DATA SHOWN:
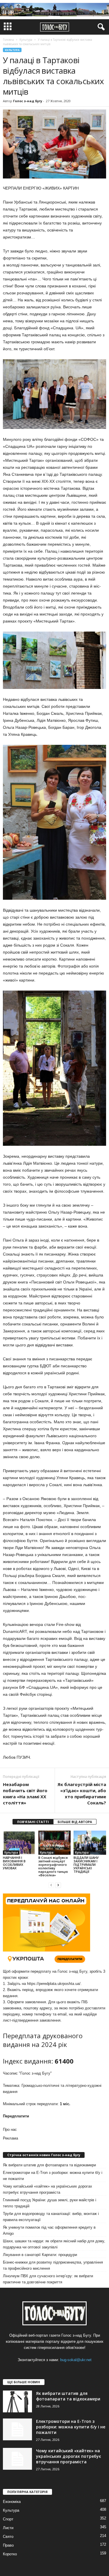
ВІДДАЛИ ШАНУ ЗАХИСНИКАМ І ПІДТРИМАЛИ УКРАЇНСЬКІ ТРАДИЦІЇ (86, 1864)
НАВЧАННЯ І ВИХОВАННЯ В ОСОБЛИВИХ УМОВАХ (14, 1862)
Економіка (12, 2501)
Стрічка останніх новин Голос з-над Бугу (43, 2155)
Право (8, 2545)
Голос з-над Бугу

DESCRIPTION OF THE TASK: Please restate the material word for word; the pictures stay out.

SOLUTION FOR THIS EXERCISE:
ВІДДАЛИ ШАНУ ЗАХИСНИКАМ І ПІДТРИМАЛИ УКРАЇНСЬКІ ТРАДИЦІЇ (86, 1864)
НАВЧАННЯ І ВИХОВАННЯ В ОСОБЛИВИХ УМОВАХ (14, 1862)
Економіка (12, 2501)
Стрічка останніх новин Голос з-над Бугу (43, 2155)
Право (8, 2545)
Голос з-над Бугу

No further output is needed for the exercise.